Für 2011 rechnen aber auch die Gemeinnützigen mit einem Rückgang der Neubauleistung. Obmann Wurm stellt für 2011 rund 14.000 neue Einheiten in Aussicht. Dieser Rückgang der Wohnbauproduktion trifft auf einen nach wie vor hohen Wohnungsbedarf. Es droht eine Verknappung der Wohnungsversorgung, was die Preisspirale nach oben schraubt. Gleichzeitig wird durch Veränderungen am Arbeitsmarkt wie Kurzarbeit, Lohnkürzungen oder Arbeitslosigkeit aufgrund der Krise der Bedarf an leistbaren Wohnungen weiter steigen. »Der krisenbedingte Rückgang des freifinanzierten Wohnbaus muss durch eine Forcierung des geförderten Neubaus aufgefangen bzw. kompensiert werden«, fordert Wurm. Rund 30 Prozent wird der Rückgang des frei finanzierten Neubaus laut Schätzungen 2010 ausmachen. Damit die Gemeinnützigen in die Bresche springen können, hat der Verband drei konkrete Forderungen (siehe Kasten). Neben der Absicherung der gemeinnützigen Eigenkapitalbildung und -bindung und zusätzlicher Finanzierungsimpulse durch Wohnbauanleihen ist dies vor allem die bedarfsgerechte Dotierung der Wohnbauförderungsbudgets in den Ländern. Durch das aktuelle Primat der Budgetkonsolidierung ist die Gefahr groß, dass die Mittel der Wohnbauförderung vor allem zum Stopfen der Budgetlöcher verwendet werden und der Wohnbau durch die Finger schaut. Das würde nicht nur die Deckung des Neubaubedarfs und die angestrebte Steigerung der Sanierungsrate schwächen, sondern auch die Wohnkosten empfindlich erhöhen. So hätte etwa eine Kürzung der Neubau- und Sanierungsförderung um 500 Millionen im Jahr laut einer Arbeiterkammerstudie einen Rückgang um 5.400 Wohnungen und eine Reduktion der Sanierungsinvestitionen um 350 Millionen Euro zur Folge. Bei einem »Umstieg« in der Finanzierung der Errichtungskosten von Wohnbauförderungsdarlehen auf Bankdarlehen würde sich das bei einer durchschnittlich großen Wohnung in einer Mieterhöhung von 277 Euro/Monat niederschlagen.

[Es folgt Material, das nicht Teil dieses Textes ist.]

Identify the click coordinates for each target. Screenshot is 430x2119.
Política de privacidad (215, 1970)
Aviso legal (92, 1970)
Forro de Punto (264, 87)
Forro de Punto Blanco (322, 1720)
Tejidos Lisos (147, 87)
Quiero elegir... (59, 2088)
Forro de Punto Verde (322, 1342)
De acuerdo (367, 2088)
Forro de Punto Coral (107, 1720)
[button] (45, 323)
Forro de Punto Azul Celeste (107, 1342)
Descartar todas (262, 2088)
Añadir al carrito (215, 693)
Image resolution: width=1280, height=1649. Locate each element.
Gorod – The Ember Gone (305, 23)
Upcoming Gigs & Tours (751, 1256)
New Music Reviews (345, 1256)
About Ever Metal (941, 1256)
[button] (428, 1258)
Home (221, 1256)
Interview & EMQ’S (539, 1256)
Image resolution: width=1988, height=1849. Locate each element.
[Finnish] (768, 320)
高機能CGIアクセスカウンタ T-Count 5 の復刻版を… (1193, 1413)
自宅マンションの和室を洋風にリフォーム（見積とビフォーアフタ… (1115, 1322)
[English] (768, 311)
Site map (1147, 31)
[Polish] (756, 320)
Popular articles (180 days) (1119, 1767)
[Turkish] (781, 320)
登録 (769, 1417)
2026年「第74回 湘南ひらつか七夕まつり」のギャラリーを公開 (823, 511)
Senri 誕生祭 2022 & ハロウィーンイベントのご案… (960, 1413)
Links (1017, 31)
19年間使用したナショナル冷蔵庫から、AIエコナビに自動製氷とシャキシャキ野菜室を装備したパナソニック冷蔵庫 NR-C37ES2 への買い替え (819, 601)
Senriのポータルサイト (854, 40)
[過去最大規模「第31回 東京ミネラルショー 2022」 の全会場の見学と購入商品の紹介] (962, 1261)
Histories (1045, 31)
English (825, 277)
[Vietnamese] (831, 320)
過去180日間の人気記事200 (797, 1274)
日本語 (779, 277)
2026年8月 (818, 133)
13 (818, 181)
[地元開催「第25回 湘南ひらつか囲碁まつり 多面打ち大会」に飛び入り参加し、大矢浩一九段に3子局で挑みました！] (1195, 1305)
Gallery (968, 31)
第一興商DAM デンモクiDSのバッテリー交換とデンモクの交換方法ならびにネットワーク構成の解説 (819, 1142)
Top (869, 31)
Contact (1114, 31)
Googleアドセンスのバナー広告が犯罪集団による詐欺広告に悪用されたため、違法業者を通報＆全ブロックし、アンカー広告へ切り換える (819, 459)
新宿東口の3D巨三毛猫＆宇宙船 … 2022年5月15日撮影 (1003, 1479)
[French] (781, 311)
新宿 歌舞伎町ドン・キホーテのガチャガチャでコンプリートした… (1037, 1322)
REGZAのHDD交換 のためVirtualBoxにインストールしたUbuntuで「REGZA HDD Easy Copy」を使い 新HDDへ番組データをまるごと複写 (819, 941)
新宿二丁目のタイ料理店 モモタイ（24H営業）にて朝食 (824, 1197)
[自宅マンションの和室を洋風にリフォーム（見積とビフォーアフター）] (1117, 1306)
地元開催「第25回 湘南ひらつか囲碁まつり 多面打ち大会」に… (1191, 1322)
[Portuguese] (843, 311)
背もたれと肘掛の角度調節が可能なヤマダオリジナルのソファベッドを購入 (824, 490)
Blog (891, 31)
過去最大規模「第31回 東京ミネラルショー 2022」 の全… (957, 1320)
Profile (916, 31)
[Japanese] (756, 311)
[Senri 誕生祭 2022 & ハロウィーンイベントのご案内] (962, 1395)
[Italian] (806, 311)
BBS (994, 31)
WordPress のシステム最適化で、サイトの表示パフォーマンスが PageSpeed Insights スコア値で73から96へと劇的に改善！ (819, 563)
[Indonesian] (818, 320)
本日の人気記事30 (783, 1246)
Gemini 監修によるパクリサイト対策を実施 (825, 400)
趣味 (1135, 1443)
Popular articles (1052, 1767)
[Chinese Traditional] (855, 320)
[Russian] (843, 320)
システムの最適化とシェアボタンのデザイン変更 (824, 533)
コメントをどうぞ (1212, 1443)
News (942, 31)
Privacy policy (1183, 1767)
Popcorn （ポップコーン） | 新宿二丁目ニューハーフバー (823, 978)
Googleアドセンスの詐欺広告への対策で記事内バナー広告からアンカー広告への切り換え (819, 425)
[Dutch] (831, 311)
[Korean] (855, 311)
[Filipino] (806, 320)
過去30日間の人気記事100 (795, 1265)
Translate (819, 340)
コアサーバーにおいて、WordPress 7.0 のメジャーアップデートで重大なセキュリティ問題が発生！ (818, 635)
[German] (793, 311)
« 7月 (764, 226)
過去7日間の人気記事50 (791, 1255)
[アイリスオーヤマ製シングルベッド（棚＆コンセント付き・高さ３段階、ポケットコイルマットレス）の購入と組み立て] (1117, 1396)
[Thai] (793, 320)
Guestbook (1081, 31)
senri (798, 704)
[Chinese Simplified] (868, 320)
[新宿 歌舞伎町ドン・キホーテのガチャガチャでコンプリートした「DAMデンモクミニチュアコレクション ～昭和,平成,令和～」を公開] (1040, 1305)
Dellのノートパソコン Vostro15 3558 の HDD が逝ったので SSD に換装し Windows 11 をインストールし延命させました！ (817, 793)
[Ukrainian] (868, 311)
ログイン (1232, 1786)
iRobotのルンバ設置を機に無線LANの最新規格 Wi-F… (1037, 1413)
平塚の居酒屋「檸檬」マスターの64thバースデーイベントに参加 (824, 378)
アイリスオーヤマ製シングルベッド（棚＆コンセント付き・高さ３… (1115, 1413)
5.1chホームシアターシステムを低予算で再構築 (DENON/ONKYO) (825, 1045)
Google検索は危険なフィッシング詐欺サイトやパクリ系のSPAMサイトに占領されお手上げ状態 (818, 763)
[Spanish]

Die drei Forderungen des GBV:
1. Bedarfsgerechte Dotierung der Wohnbauförderung. 2009 wurden die Zweckzuschüsse des Bundes für den Wohnbau (1,78 Mrd. Euro) in Ertragsanteile an gemeinschaftliche Bundesabgaben umgewandelt. Sie wandern nunmehr ohne Zweckbindung in die Budgets der Länder. Die GBV plädiert für eine bedarfsgerechte Dotierung der für den Wohnbau zur Verfügung stellenden Mittel. Als quantitative Richtgröße sollte dabei das Niveau der Wohnbauförderungsausgaben des Jahres 2008 nicht unterschritten werden.
2. Eigenkapital der Gemeinnützigen absichern. Neben der Wohnbauförderung ist das gemeinnützige Eigenkapital die zweite Quelle billigen Wohnbaugeldes. Die GBV bringen 10 bis 15 Prozent der Gesamtkosten einer Neubauwohnung durch Eigenmittel auf, was zu einer eine Dämpfung der Miete beiträgt. Die gemeinnützige Wohnungswirtschaft schlägt daher zur Stärkung dieser Wohnbaufinanzierungskomponente eine verfassungsrechtliche Absicherung der Bindung und Bildung gemeinnützigen Eigenkapitals vor.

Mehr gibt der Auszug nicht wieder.